_Énoncé du problème_
Reproduisez intégralement, sans la moindre modification, l'extrait ci-dessous consacré à l'Inquisition et aux hérétiques.

_Extrait du texte_
________________
Cette extrême matérialisation, dans les institutions humaines à caractère juridique et au pouvoir parfois coercitif, de ce qui aurait dû rester de l’ordre de l’indicible, de l’ordre du subtil transmis de conscience à conscience, devait inéluctablement conduire à la catastrophe. L’ésotérique se dégradait en exotérique sans adopter les méthodes scientifiques qui seules fondent sa légitimité, le seul argument retenu n’étant plus que l’argument d’autorité. L’Occident chrétien a ainsi connu le règne de la censure et de l’Inquisition, qui ne pouvait que provoquer une violente réaction. Trop de penseurs en quête de liberté, trop de « déviants » en ont fait les frais, jusqu’à en mourir brûlés sur les bûchers. Ils attendent encore aujourd’hui ne serait-ce qu’un geste de réhabilitation. Je me sens pour ma part solidaire de tous ceux que les autorités en place dénonçaient comme hérétiques, comme sorciers ou sorcières pour pouvoir les éliminer en toute légalité. En toute bonne conscience. Même si le fait d’être hérétique ne confère en lui-même aucune infaillibilité, même si le fait d’être dénoncé comme sorcier ou sorcière ne confère pas automatiquement des qualités chamaniques, dans mon panthéon personnel ils sont les « saints » dont j’honore la mémoire en premier lieu parce qu’ils sont les martyrs de la liberté d’agir et de penser.
________________
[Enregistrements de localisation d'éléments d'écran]

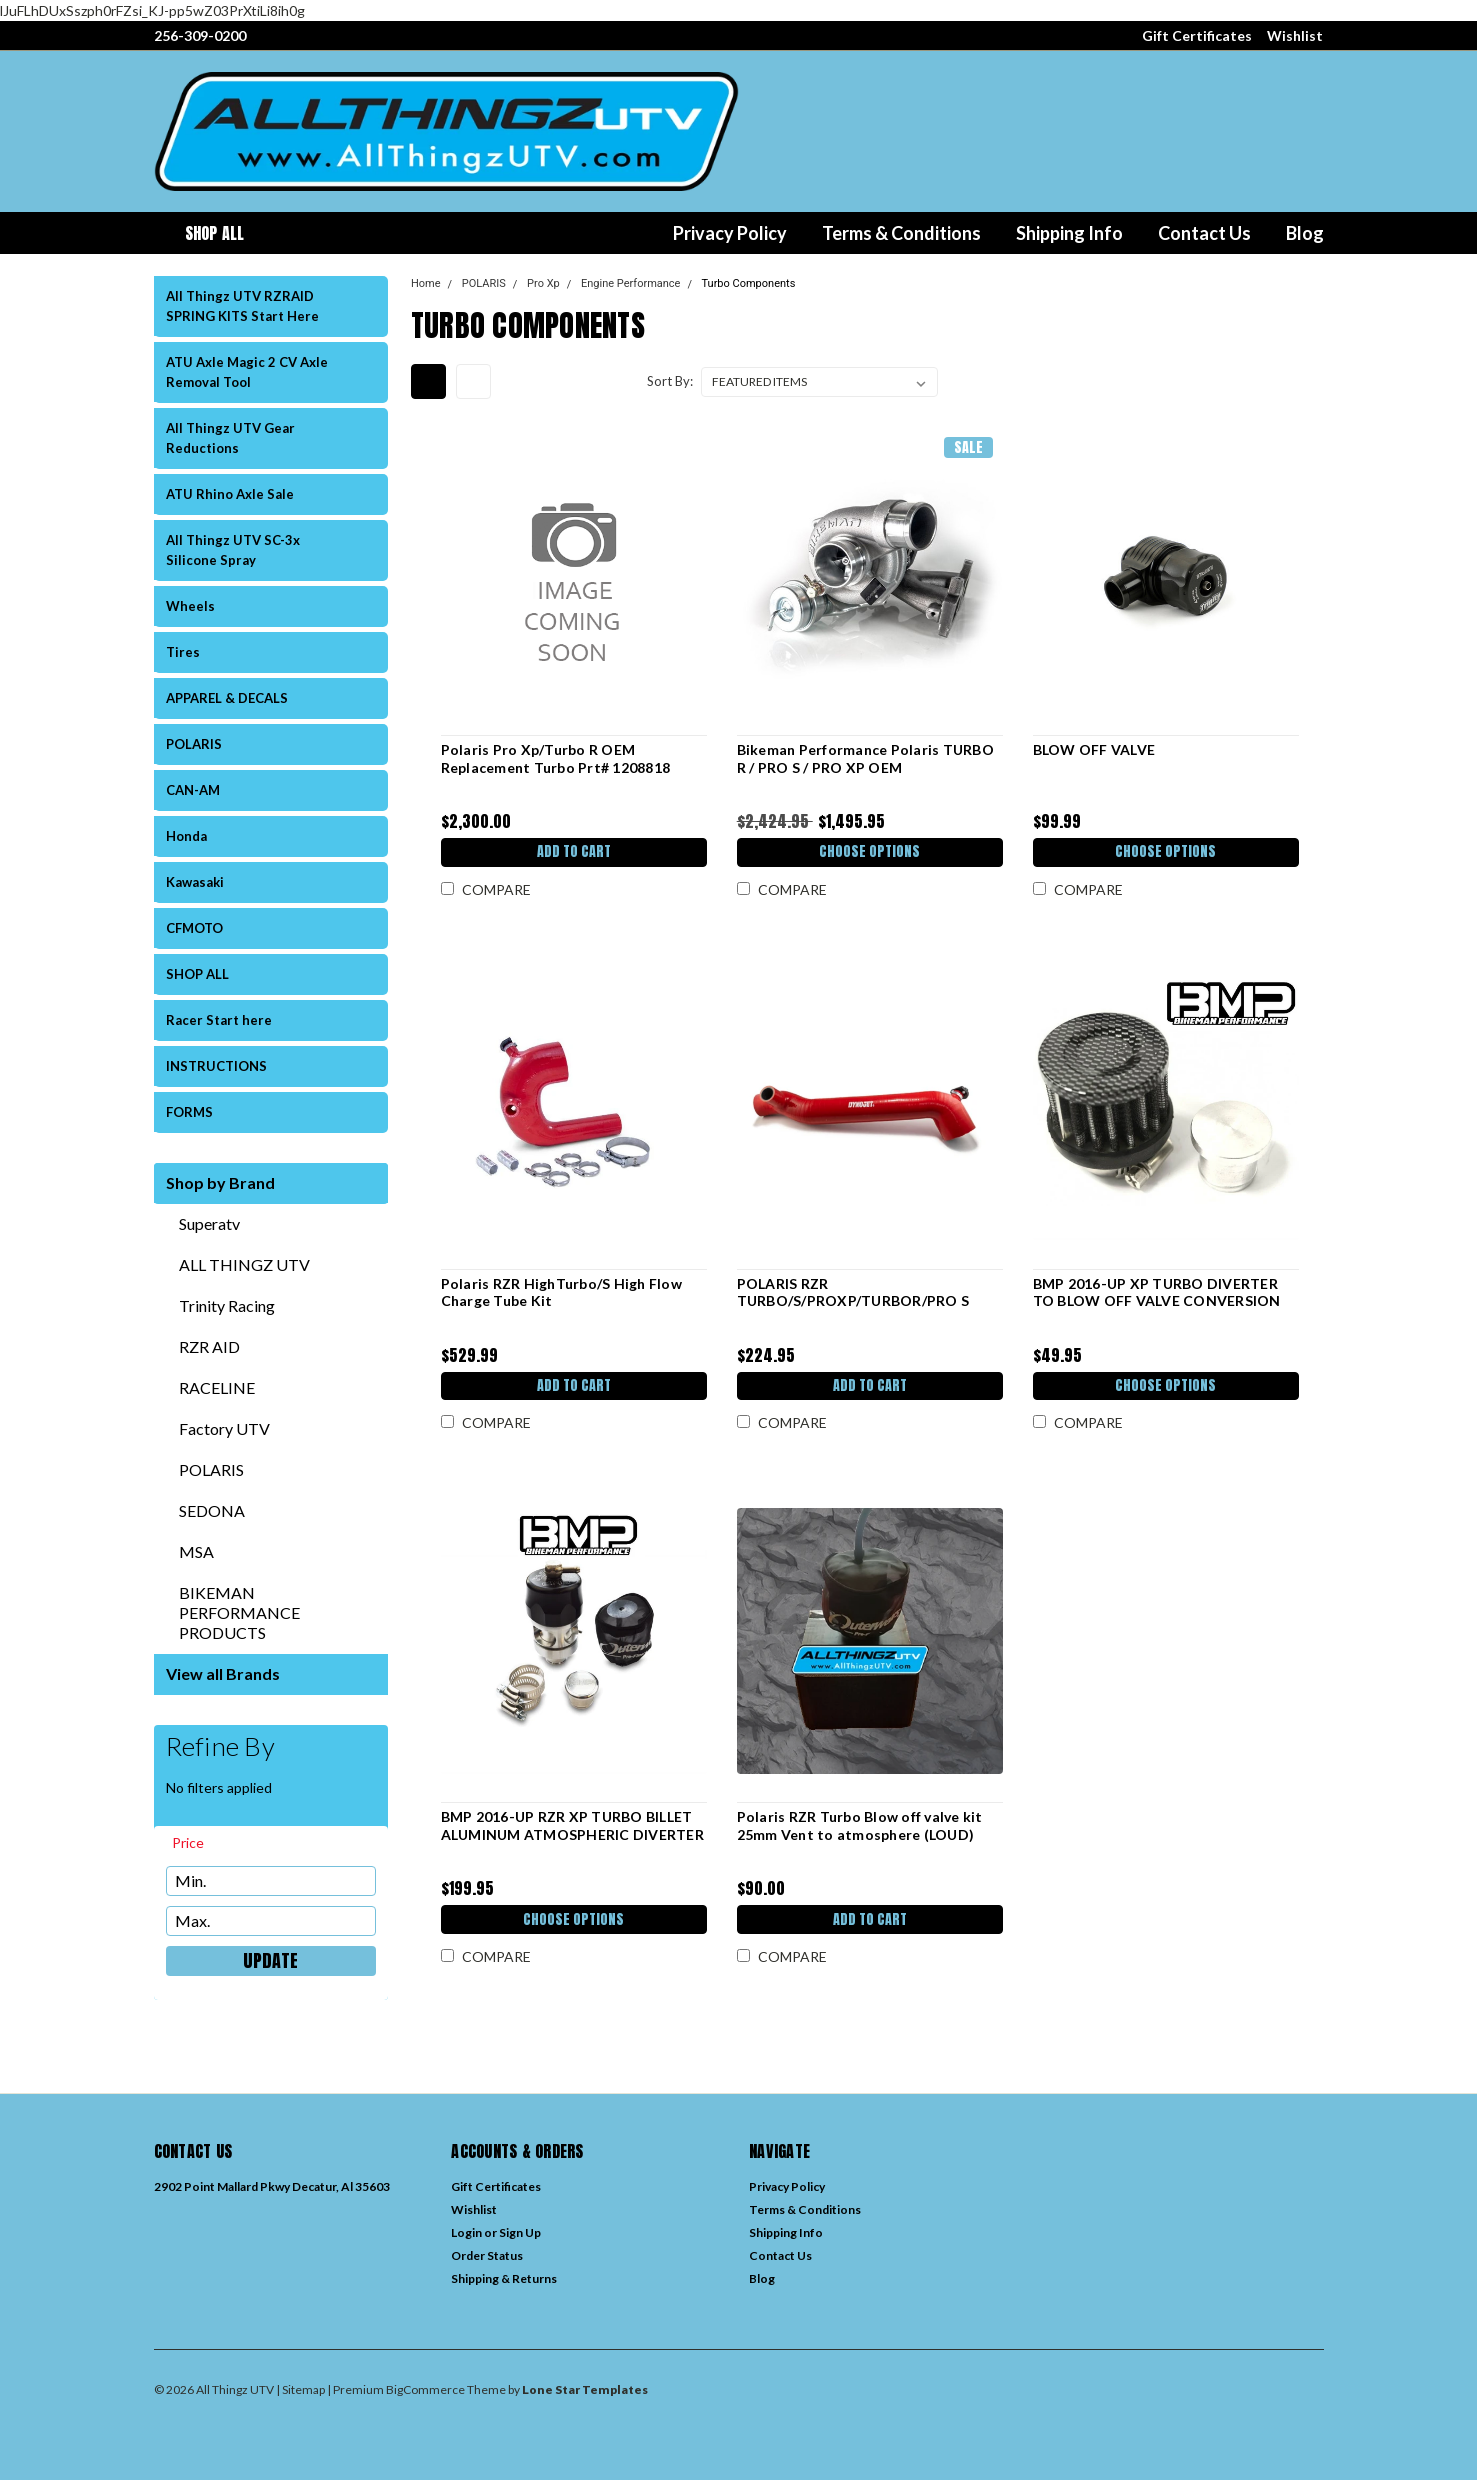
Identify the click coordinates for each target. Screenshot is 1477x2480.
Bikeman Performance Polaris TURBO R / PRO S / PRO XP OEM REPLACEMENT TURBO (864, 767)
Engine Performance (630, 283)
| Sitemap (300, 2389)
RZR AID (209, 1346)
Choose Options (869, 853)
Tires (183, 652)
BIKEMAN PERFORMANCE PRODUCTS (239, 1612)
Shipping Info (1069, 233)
________________
_Exercice complété_
Cette extrême matérialisation, dans les institutions humaines à caractère juridique et au pouvoir parfois coercitif, de ce qui aurait dû rester de l’ordre de l’indicible, de l’ordre du subtil transmis de conscience à conscience, devait inéluctablement conduire à la catastrophe. L’ésotérique se dégradait en exotérique sans adopter les méthodes scientifiques qui seules fondent sa légitimité, le seul argument retenu n’étant plus que l’argument d’autorité. L’Occident chrétien a ainsi connu le règne de la censure et de l’Inquisition, qui ne pouvait que provoquer une violente réaction. Trop de penseurs en quête de liberté, trop de « déviants » en ont fait les frais, jusqu’à en mourir brûlés sur les bûchers. Ils attendent encore aujourd’hui ne serait-ce qu’un geste de réhabilitation. Je me sens pour ma part solidaire de tous ceux que les autorités en place dénonçaient comme hérétiques, comme sorciers ou sorcières pour pouvoir les éliminer en toute légalité. En toute bonne conscience. Même si le fait d’être hérétique ne confère en lui-même aucune infaillibilité, même si le fait d’être dénoncé comme sorcier ou sorcière ne confère pas automatiquement des qualités chamaniques, dans mon panthéon personnel ils sont les « saints » dont j’honore la mémoire en premier lieu parce qu’ils sont les martyrs de la liberté d’agir et de penser.